Search the data below for the line containing "Screen dimensions: 2155x991", then please set down that line and all remaining ones exactly as written.

Stored records

━━━━━━

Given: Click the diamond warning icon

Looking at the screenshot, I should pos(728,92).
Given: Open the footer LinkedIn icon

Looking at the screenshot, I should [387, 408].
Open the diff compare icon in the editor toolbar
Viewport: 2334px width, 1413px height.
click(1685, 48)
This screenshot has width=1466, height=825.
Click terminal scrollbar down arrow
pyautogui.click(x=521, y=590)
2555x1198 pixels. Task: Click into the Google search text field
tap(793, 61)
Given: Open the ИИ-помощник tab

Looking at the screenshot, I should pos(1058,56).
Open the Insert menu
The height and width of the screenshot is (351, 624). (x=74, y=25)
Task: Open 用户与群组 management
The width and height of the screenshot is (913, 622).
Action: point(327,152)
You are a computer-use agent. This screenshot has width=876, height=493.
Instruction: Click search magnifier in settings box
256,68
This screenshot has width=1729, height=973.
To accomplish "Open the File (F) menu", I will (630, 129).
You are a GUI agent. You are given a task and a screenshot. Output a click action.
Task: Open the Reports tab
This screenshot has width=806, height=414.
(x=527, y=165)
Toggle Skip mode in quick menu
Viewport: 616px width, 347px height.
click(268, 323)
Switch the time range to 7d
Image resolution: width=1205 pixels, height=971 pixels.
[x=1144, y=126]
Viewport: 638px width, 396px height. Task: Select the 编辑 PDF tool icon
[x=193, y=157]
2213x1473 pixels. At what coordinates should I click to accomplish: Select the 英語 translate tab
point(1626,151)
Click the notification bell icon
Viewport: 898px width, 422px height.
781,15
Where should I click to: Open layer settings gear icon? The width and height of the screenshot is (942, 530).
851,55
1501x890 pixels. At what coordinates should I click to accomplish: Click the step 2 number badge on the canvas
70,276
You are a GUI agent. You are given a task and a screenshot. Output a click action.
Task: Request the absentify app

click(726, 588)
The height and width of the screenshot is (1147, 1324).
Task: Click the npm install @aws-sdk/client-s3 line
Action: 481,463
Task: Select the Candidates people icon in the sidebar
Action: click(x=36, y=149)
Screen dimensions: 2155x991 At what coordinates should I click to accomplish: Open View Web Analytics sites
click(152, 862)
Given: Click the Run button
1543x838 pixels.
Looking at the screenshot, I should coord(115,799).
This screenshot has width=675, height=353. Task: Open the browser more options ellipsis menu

━━━━━━

• [RESULT OF THIS EXERCISE]
Screen dimensions: 2155x991 At what coordinates should I click to accomplish: Open View Web Analytics sites
click(152, 862)
Given: Click the Run button
1543x838 pixels.
Looking at the screenshot, I should coord(115,799).
This screenshot has width=675, height=353. Task: Open the browser more options ellipsis menu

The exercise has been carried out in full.